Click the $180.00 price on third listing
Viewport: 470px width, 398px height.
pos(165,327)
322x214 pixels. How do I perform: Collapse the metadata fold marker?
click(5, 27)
...
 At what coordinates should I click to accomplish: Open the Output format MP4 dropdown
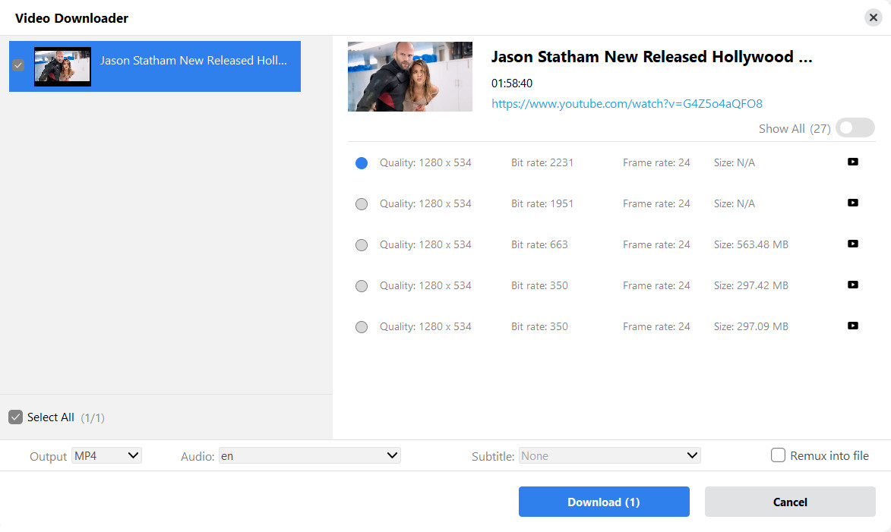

■ WRITTEN REQUEST: Give as a JSON list of strings, one string per line and blank lines omitted, the lines of the records starting at the line containing "Click the $180.00 price on third listing" and ending at the line containing "click(5, 27)".

■ SOLUTION BELOW:
[
  "Click the $180.00 price on third listing",
  "Viewport: 470px width, 398px height.",
  "pos(165,327)",
  "322x214 pixels. How do I perform: Collapse the metadata fold marker?",
  "click(5, 27)"
]